- _Task 1_
Answer these from the article on worldbuilding in SFF mashups.
(a) Which series does it say not to read while writing fantasy noir?
(b) What is Jim Butcher's simple solution for keeping magic from solving every problem?
(c) In how many ways does Naomi Novik solve the difficulties of bringing dragons into the Napoleonic Wars?
- _Task 2_
Reproduce word for word the part of the article on worldbuilding in SFF mashups starting at "Avoid Reading Similar" and ending at "solving every problem?".

Successful Worldbuilding in SFF Mashups

Science fiction and fantasy mashups are popular right now.  They give us an excuse to abandon typical SFF tropes for elements we’re familiar with in other genre fiction.  Here’s some tips and tricks for successful plotting and worldbuilding in a mashup genre:


Familiarize Yourself with the Blended Genre

Okay, so you’re writing a space opera detective story.  When was the last time you read a good detective story?  Get a few crime novels and bone up.  Make sure your research material includes the most-cited classics of the genre, as well as some of the most currently-popular books.  Get a feel for what you’re trying to do, especially if you feel you’re trying to reach crime fiction readers as well as SFF ones.


Avoid Reading Similar Mashups

Even if you’ve read them before and that’s what inspired you, don’t read The Dresden Files while you’re writing fantasy noir.  It’s just too easy to find those ideas appearing in your own fiction.  Put another way, reading similar mashups while you’re working runs the risk of limiting your own imagination.  Do it your own way.


Consider Areas of Conflict and Resolve Them

Continuing with our example; noir fiction depends on a feeling of darkness and hopelessness.  It’s important the protagonist be badly hurt, cynical, and unable to solve every problem.  Now we’re introducing magic into the mix.  How can magic be limited to prevent it from solving every problem?


Jim Butcher’s solution is simple; the bad guys have magic too.  Also, magic is not something everyone can do, so simply having magical ability is isolating, which gives Harry Dresden a whole grab-bag of personal issues to unpack.


Historical fantasy is another danger zone.  If magic is easily available, why would a historical period remain the same?  For instance, an enchantment that allows a person to send a message to someone else instantly at a distance could spawn the Information Age in Regency England.


Naomi Novik solves the difficulties of bringing dragons into the Napoleonic Wars in three ways.  First, dragons are rare, so it’s not as though they can be used in place of modern aircraft bombers; Napoleon would have been all over that!  Second, dragons are impossible to control.  They have their own needs and wants, and much of her plot centers around them finding ways to get those needs and wants fulfilled.  Third, social attitudes, such as presumed human and Colonial superiority, prevents historical France and England from maximizing their dragons’ full potential.


Consider the Tropes of the Blended Genre

A delicate balance is needed here.  One of the reasons we like blended genres is because we enjoy another genre’s tropes.  On the other hand, if you’re just going to trade one genre’s tropes for another, you run the risk of being just as tired and dull as if you stuck with pure pulp sci-fi/fantasy in the first place.

- _Records shown_
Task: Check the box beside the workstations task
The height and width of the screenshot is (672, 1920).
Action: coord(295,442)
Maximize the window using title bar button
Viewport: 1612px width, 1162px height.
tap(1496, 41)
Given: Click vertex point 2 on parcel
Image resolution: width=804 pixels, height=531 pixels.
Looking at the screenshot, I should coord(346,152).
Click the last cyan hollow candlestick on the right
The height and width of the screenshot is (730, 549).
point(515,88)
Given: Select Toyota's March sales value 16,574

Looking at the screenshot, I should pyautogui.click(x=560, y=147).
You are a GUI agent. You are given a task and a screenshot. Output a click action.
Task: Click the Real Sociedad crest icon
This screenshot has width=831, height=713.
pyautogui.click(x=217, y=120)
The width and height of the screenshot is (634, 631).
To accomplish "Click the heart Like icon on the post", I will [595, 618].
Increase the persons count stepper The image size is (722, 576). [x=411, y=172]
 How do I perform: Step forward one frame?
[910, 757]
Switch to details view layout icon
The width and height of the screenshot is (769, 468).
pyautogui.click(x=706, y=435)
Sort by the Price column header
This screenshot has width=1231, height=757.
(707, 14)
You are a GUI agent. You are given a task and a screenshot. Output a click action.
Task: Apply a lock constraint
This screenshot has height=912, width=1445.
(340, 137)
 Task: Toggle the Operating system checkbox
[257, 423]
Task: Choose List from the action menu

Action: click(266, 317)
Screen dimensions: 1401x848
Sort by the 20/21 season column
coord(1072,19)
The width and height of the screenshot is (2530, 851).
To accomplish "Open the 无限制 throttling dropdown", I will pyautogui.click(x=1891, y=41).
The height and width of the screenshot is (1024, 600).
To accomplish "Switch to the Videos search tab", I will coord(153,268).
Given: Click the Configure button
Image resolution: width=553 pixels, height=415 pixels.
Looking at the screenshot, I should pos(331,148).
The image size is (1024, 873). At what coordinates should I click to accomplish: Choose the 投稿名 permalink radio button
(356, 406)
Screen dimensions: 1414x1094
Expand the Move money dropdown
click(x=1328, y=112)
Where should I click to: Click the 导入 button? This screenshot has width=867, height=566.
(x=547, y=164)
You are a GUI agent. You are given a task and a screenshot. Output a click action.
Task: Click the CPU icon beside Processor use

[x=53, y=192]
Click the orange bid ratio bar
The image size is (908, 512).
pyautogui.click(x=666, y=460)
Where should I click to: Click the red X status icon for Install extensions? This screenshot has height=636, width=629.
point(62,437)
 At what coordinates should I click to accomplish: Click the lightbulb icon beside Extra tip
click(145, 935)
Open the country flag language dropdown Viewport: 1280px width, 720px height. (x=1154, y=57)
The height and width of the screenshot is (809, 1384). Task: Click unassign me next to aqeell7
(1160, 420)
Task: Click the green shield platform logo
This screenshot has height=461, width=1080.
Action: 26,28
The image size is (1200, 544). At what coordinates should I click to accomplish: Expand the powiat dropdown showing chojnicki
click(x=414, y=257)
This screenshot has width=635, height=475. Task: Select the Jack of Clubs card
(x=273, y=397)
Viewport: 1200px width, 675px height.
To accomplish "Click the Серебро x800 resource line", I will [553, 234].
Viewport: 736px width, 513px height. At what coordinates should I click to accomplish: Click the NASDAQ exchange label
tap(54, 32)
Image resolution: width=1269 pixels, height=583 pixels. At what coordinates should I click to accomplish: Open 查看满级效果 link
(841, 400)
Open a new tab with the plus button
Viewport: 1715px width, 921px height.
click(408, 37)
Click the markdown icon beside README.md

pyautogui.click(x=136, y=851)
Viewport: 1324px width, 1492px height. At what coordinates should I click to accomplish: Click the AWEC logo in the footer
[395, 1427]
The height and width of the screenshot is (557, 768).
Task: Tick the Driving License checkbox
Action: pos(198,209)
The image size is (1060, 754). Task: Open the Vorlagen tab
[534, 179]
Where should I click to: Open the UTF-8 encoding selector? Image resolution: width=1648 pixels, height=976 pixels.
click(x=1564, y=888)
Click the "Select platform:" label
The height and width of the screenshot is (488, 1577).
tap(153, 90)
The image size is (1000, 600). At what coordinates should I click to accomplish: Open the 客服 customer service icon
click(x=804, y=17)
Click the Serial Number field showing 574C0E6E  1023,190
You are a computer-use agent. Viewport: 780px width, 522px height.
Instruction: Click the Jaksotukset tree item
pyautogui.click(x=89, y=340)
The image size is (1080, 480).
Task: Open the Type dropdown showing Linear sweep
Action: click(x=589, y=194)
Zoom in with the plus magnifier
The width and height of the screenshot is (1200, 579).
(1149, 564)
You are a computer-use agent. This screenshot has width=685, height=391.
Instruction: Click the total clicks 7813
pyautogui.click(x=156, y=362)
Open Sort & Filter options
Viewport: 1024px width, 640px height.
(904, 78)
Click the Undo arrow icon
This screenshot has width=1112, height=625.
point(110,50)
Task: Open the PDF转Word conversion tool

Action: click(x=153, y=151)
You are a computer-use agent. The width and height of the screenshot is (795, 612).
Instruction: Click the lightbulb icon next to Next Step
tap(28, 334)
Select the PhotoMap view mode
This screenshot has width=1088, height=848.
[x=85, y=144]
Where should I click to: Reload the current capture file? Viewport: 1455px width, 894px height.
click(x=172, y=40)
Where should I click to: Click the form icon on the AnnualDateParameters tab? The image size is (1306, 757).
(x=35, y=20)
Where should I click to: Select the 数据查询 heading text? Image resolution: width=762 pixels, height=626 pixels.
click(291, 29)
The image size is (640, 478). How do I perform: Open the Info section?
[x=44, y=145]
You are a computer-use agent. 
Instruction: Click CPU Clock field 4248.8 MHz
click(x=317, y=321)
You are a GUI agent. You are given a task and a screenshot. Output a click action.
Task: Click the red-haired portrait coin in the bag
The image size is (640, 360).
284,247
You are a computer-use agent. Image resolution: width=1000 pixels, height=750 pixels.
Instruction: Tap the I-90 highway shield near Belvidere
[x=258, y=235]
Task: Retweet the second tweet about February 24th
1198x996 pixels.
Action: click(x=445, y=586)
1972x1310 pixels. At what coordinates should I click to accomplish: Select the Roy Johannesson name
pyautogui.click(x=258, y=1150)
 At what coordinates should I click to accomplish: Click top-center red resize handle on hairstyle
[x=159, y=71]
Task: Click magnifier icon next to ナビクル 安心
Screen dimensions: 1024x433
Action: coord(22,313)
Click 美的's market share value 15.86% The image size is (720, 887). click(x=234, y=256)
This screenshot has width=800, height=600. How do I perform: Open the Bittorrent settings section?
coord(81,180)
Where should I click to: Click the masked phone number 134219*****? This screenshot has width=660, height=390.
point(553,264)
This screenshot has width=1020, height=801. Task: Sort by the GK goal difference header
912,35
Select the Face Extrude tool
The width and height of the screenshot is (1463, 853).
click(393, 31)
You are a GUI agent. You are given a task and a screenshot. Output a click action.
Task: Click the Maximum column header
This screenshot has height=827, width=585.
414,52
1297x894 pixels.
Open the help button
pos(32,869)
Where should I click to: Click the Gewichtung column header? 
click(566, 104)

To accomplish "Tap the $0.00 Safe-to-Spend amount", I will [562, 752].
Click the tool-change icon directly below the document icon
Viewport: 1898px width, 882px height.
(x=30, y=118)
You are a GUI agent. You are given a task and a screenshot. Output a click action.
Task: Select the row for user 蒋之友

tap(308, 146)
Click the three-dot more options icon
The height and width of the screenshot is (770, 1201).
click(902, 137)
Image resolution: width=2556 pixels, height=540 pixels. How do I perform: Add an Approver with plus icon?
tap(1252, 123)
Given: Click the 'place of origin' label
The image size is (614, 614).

- _Output 1_
(a) The Dresden Files.
(b) The bad guys have magic too.
(c) Three.

- _Output 2_
Avoid Reading Similar Mashups

Even if you’ve read them before and that’s what inspired you, don’t read The Dresden Files while you’re writing fantasy noir.  It’s just too easy to find those ideas appearing in your own fiction.  Put another way, reading similar mashups while you’re working runs the risk of limiting your own imagination.  Do it your own way.


Consider Areas of Conflict and Resolve Them

Continuing with our example; noir fiction depends on a feeling of darkness and hopelessness.  It’s important the protagonist be badly hurt, cynical, and unable to solve every problem.  Now we’re introducing magic into the mix.  How can magic be limited to prevent it from solving every problem?